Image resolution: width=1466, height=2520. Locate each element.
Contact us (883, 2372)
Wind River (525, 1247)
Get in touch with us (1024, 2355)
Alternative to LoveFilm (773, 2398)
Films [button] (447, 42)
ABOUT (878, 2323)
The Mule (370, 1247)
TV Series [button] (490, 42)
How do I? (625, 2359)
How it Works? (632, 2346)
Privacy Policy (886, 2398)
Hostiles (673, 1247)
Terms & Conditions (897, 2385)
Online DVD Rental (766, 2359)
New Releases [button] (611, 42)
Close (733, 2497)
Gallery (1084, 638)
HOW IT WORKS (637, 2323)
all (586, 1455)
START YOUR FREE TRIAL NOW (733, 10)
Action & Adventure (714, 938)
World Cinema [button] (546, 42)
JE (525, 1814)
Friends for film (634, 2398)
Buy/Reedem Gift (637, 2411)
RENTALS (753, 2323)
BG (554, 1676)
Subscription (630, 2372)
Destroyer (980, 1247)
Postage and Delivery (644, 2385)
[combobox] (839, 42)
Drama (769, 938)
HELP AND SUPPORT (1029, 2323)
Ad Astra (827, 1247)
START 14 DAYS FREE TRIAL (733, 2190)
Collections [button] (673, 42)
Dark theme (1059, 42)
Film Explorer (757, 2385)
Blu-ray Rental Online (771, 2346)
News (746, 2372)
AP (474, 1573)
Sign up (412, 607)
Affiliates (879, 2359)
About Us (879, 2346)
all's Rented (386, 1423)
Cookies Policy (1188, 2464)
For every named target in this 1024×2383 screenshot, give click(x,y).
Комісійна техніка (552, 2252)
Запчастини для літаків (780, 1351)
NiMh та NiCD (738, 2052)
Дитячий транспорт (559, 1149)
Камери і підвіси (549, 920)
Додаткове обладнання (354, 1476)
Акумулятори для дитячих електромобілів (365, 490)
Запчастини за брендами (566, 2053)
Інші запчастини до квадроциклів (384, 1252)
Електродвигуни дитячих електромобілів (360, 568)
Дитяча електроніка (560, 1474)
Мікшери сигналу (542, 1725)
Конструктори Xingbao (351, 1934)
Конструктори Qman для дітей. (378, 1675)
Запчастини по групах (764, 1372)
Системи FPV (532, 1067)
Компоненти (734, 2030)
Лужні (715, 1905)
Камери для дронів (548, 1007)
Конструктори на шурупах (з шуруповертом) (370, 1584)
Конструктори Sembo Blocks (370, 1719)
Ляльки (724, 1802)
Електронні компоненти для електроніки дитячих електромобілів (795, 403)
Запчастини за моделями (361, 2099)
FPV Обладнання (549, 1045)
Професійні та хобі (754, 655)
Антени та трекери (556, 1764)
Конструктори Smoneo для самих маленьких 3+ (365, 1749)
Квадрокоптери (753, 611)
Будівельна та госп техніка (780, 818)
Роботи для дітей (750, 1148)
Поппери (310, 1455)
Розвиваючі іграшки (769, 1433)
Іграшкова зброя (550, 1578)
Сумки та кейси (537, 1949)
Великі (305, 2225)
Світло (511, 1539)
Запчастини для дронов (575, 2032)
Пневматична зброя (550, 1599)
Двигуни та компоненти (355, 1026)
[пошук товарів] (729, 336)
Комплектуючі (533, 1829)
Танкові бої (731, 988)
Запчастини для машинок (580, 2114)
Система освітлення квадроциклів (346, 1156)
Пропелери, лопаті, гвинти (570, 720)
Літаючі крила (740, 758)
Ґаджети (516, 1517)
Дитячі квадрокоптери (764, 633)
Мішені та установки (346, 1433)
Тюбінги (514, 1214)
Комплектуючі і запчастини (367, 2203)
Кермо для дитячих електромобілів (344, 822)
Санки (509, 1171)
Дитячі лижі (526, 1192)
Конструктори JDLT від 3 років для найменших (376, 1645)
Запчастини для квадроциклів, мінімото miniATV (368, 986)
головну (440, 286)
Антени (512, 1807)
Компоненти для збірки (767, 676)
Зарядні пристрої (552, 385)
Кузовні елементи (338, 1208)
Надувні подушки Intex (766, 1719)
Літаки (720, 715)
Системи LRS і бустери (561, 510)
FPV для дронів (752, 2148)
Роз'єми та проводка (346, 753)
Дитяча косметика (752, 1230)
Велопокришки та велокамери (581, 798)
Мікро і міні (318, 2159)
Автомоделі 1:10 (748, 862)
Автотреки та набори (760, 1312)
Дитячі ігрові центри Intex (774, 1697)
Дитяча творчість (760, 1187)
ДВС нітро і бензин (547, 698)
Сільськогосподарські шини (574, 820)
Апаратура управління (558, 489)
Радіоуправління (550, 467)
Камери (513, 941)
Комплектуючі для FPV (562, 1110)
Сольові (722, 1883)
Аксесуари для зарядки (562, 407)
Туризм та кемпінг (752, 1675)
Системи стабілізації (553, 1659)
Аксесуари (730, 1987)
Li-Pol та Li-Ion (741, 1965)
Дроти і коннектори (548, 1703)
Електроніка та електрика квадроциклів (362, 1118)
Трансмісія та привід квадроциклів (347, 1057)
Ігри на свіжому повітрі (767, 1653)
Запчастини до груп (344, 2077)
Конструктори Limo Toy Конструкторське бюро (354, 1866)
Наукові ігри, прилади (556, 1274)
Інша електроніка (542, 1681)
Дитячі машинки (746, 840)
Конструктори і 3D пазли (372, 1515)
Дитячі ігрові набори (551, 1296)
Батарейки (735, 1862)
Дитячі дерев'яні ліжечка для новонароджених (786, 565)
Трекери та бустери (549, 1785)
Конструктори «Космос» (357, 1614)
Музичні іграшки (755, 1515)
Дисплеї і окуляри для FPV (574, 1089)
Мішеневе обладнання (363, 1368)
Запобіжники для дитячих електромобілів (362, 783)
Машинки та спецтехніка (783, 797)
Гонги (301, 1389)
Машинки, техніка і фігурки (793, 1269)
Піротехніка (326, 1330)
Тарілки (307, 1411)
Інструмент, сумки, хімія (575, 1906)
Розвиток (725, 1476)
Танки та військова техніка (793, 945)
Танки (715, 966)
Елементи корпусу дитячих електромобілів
########################################
Description of the task: Set down the records above once more, exactly as given.

Result:
Image resolution: width=1466, height=2520. Locate each element.
Contact us (883, 2372)
Wind River (525, 1247)
Get in touch with us (1024, 2355)
Alternative to LoveFilm (773, 2398)
Films [button] (447, 42)
ABOUT (878, 2323)
The Mule (370, 1247)
TV Series [button] (490, 42)
How do I? (625, 2359)
How it Works? (632, 2346)
Privacy Policy (886, 2398)
Hostiles (673, 1247)
Terms & Conditions (897, 2385)
Online DVD Rental (766, 2359)
New Releases [button] (611, 42)
Close (733, 2497)
Gallery (1084, 638)
HOW IT WORKS (637, 2323)
all (586, 1455)
START YOUR FREE TRIAL NOW (733, 10)
Action & Adventure (714, 938)
World Cinema [button] (546, 42)
JE (525, 1814)
Friends for film (634, 2398)
Buy/Reedem Gift (637, 2411)
RENTALS (753, 2323)
BG (554, 1676)
Subscription (630, 2372)
Destroyer (980, 1247)
Postage and Delivery (644, 2385)
[combobox] (839, 42)
Drama (769, 938)
HELP AND SUPPORT (1029, 2323)
Ad Astra (827, 1247)
START 14 DAYS FREE TRIAL (733, 2190)
Collections [button] (673, 42)
Dark theme (1059, 42)
Film Explorer (757, 2385)
Blu-ray Rental Online (771, 2346)
News (746, 2372)
AP (474, 1573)
Sign up (412, 607)
Affiliates (879, 2359)
About Us (879, 2346)
all's Rented (386, 1423)
Cookies Policy (1188, 2464)
For every named target in this 1024×2383 screenshot, give click(x,y).
Комісійна техніка (552, 2252)
Запчастини для літаків (780, 1351)
NiMh та NiCD (738, 2052)
Дитячий транспорт (559, 1149)
Камери і підвіси (549, 920)
Додаткове обладнання (354, 1476)
Акумулятори для дитячих електромобілів (365, 490)
Запчастини за брендами (566, 2053)
Інші запчастини до квадроциклів (384, 1252)
Електродвигуни дитячих електромобілів (360, 568)
Дитяча електроніка (560, 1474)
Мікшери сигналу (542, 1725)
Конструктори Xingbao (351, 1934)
Конструктори Qman для дітей. (378, 1675)
Запчастини по групах (764, 1372)
Системи FPV (532, 1067)
Компоненти (734, 2030)
Лужні (715, 1905)
Камери для дронів (548, 1007)
Конструктори на шурупах (з шуруповертом) (370, 1584)
Конструктори Sembo Blocks (370, 1719)
Ляльки (724, 1802)
Електронні компоненти для електроніки дитячих електромобілів (795, 403)
Запчастини за моделями (361, 2099)
FPV Обладнання (549, 1045)
Професійні та хобі (754, 655)
Антени та трекери (556, 1764)
Конструктори Smoneo для самих маленьких 3+ (365, 1749)
Квадрокоптери (753, 611)
Будівельна та госп техніка (780, 818)
Роботи для дітей (750, 1148)
Поппери (310, 1455)
Розвиваючі іграшки (769, 1433)
Іграшкова зброя (550, 1578)
Сумки та кейси (537, 1949)
Великі (305, 2225)
Світло (511, 1539)
Запчастини для дронов (575, 2032)
Пневматична зброя (550, 1599)
Двигуни та компоненти (355, 1026)
[пошук товарів] (729, 336)
Комплектуючі (533, 1829)
Танкові бої (731, 988)
Запчастини для машинок (580, 2114)
Система освітлення квадроциклів (346, 1156)
Пропелери, лопаті, гвинти (570, 720)
Літаючі крила (740, 758)
Ґаджети (516, 1517)
Дитячі квадрокоптери (764, 633)
Мішені та установки (346, 1433)
Тюбінги (514, 1214)
Комплектуючі і запчастини (367, 2203)
Кермо для дитячих електромобілів (344, 822)
Санки (509, 1171)
Дитячі лижі (526, 1192)
Конструктори JDLT від 3 років для найменших (376, 1645)
Запчастини для квадроциклів, мінімото miniATV (368, 986)
головну (440, 286)
Антени (512, 1807)
Компоненти для збірки (767, 676)
Зарядні пристрої (552, 385)
Кузовні елементи (338, 1208)
Надувні подушки Intex (766, 1719)
Літаки (720, 715)
Системи LRS і бустери (561, 510)
FPV для дронів (752, 2148)
Роз'єми та проводка (346, 753)
Дитяча косметика (752, 1230)
Велопокришки та велокамери (581, 798)
Мікро і міні (318, 2159)
Автомоделі 1:10 (748, 862)
Автотреки та набори (760, 1312)
Дитячі ігрові центри Intex (774, 1697)
Дитяча творчість (760, 1187)
ДВС нітро і бензин (547, 698)
Сільськогосподарські шини (574, 820)
Апаратура управління (558, 489)
Радіоуправління (550, 467)
Камери (513, 941)
Комплектуючі для FPV (562, 1110)
Сольові (722, 1883)
Аксесуари для зарядки (562, 407)
Туризм та кемпінг (752, 1675)
Системи стабілізації (553, 1659)
Аксесуари (730, 1987)
Li-Pol та Li-Ion (741, 1965)
Дроти і коннектори (548, 1703)
Електроніка та електрика квадроциклів (362, 1118)
Трансмісія та привід квадроциклів (347, 1057)
Ігри на свіжому повітрі (767, 1653)
Запчастини до груп (344, 2077)
Конструктори Limo Toy Конструкторське бюро (354, 1866)
Наукові ігри, прилади (556, 1274)
Інша електроніка (542, 1681)
Дитячі машинки (746, 840)
Конструктори і 3D пазли (372, 1515)
Дитячі ігрові набори (551, 1296)
Батарейки (735, 1862)
Дитячі дерев'яні ліжечка для новонароджених (786, 565)
Трекери та бустери (549, 1785)
Конструктори «Космос» (357, 1614)
Музичні іграшки (755, 1515)
Дисплеї і окуляри для FPV (574, 1089)
Мішеневе обладнання (363, 1368)
Запобіжники для дитячих електромобілів (362, 783)
Машинки та спецтехніка (783, 797)
Гонги (301, 1389)
Машинки, техніка і фігурки (793, 1269)
Піротехніка (326, 1330)
Тарілки (307, 1411)
Інструмент, сумки, хімія (575, 1906)
Розвиток (725, 1476)
Танки та військова техніка (793, 945)
Танки (715, 966)
Елементи корпусу дитячих електромобілів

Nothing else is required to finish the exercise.